Singing softly, so softly that Alice had to strain to hear, Lydia Hazzard walked on, her A-line skirt swinging slightly with the sway of her hips. Alice hurried after, biting her tongue, wondering when the paths had been extended, wondering what justification had been given to the budget committees for such inefficient use of programming, wondering…

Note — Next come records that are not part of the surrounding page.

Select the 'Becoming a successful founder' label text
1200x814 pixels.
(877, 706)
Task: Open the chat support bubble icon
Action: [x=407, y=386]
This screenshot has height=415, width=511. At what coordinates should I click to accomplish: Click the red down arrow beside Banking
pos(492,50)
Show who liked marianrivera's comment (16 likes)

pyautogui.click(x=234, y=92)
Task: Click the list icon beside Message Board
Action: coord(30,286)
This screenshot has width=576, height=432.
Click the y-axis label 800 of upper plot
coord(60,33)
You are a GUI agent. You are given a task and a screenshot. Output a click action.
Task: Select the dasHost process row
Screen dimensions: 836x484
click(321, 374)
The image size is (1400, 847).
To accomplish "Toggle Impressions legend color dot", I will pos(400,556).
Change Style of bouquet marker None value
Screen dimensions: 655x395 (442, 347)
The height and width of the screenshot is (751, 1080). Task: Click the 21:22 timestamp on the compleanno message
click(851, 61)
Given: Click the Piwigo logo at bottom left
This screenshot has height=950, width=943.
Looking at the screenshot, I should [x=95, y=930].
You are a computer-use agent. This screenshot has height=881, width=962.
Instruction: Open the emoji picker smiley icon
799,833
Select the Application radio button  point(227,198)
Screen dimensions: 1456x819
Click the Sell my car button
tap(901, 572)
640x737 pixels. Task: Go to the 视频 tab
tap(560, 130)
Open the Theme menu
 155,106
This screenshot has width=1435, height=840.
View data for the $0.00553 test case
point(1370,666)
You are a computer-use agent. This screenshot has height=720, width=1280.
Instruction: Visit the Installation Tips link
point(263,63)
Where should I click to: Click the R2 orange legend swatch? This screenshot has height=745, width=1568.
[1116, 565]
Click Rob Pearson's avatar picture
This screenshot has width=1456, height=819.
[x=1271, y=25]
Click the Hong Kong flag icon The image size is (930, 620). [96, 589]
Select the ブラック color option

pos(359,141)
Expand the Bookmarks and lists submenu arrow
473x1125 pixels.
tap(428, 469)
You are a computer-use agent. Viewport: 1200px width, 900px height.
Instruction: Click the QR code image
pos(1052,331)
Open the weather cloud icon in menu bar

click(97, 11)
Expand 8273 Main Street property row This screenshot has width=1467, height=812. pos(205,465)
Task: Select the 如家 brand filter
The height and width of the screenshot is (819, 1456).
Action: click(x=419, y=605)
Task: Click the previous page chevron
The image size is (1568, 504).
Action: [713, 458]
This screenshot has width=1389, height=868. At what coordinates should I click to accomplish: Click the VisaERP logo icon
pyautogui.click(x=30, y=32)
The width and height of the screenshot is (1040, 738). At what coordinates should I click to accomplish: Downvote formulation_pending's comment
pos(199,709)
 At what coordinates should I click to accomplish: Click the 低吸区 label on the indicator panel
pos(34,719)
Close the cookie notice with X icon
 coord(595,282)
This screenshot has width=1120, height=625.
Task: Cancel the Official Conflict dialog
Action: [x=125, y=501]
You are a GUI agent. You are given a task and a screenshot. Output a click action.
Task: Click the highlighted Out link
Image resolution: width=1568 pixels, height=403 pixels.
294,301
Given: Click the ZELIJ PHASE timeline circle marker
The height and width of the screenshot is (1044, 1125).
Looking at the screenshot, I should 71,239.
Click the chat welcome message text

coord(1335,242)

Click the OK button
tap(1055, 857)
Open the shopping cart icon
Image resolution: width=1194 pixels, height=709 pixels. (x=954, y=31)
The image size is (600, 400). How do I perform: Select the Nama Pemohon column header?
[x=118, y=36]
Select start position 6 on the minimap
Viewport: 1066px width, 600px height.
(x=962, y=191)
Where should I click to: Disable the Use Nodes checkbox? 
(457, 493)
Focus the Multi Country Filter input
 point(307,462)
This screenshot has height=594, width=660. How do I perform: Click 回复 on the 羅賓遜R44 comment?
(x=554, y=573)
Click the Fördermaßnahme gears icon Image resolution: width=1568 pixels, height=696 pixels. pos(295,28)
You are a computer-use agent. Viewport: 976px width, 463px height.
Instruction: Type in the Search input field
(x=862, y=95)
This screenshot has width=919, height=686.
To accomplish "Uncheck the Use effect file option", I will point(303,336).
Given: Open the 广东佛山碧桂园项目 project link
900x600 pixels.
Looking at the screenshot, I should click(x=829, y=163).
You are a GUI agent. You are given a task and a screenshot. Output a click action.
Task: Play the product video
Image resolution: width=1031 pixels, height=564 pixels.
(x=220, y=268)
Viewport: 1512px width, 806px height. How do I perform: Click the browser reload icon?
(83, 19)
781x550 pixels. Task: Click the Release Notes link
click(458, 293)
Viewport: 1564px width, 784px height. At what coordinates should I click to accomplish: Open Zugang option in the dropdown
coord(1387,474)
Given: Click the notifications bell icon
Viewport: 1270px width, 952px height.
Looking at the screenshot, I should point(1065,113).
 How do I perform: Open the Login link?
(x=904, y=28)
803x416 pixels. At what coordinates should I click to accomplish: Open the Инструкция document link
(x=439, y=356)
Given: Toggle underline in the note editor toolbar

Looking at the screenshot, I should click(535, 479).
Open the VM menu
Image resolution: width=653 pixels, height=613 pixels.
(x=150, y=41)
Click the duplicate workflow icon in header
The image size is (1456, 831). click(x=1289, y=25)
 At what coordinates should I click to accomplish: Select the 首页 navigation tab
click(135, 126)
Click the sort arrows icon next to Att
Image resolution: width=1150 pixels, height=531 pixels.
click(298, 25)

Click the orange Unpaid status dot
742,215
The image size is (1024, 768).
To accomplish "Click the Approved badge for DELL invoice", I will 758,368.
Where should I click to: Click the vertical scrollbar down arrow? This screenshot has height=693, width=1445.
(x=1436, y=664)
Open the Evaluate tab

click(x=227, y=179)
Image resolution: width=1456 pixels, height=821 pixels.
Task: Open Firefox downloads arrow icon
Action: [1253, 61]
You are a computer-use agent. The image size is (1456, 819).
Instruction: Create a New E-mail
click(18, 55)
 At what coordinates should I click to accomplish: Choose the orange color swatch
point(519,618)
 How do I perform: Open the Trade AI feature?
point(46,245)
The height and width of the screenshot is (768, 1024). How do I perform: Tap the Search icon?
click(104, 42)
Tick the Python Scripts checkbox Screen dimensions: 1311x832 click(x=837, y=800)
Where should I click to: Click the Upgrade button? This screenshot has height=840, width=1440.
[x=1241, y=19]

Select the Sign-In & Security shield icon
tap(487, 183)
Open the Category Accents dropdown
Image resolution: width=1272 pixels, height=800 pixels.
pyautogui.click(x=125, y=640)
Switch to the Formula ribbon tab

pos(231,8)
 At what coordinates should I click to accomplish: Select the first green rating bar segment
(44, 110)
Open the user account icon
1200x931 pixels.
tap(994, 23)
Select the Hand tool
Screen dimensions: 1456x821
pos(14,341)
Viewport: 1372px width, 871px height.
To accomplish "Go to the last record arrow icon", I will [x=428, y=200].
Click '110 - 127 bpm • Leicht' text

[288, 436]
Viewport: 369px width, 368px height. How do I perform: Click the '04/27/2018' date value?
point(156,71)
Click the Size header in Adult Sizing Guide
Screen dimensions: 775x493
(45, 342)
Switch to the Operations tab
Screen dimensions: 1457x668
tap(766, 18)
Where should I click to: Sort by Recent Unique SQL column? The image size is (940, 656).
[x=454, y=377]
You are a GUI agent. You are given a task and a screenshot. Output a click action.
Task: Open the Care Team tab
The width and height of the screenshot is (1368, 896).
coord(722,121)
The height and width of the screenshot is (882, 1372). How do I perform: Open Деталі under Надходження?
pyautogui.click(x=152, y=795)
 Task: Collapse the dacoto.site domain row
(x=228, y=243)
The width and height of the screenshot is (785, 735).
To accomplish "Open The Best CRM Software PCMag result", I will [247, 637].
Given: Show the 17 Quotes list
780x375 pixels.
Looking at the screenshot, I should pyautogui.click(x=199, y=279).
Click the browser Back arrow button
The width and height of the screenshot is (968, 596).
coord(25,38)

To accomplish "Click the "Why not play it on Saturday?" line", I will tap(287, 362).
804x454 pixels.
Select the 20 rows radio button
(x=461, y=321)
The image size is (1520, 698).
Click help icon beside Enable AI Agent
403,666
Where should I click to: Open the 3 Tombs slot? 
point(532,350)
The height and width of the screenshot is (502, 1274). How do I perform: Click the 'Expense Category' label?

A rose garden now… Could this be a project for a horticultural class? Certainly the bushes were magnificently programmed—the rounded, slightly serrated leaves each distinct and different. And the flowers were marvelous. Alice had never paid much attention to roses— knew vaguely that they came in red and white and yellow… maybe pink.
She lost herself in variations she had never thought to imagine: pale green; white tipped with bloodred; sunset orange; a delicate, silvery purple; another orange—this one burnt; a pink that glowed with a hint of yellow. Nor were the colors the only variation. Some blossoms possessed petals like fat hearts, soft as velvet; others had tiny petals, fragile and thin; others were pointed, almost sharp. The garden smelled of rose perfume, thick and heavy without ever becoming overwhelming.
Lost in contemplation of the roses, Alice did not precisely notice when the bagpipes began to play. Shrill, but commanding, skirling, a twisting, tootling thing that would not conventionally be called a melody, but could be nothing else, the bagpipes called out to her. The tune sounded familiar, although she knew she had never heard it before. It drew her from her contemplation of roses, and looking around, Alice realized that she had transferred sites.
She turned around and stared back the way she had come. The rose garden extended, apparently into infinity, although there was a vivid blue line that might, just might, be an ocean. Alice realized that she could never find her way back. Beneath the sound of the bagpipes, she heard her mother laugh.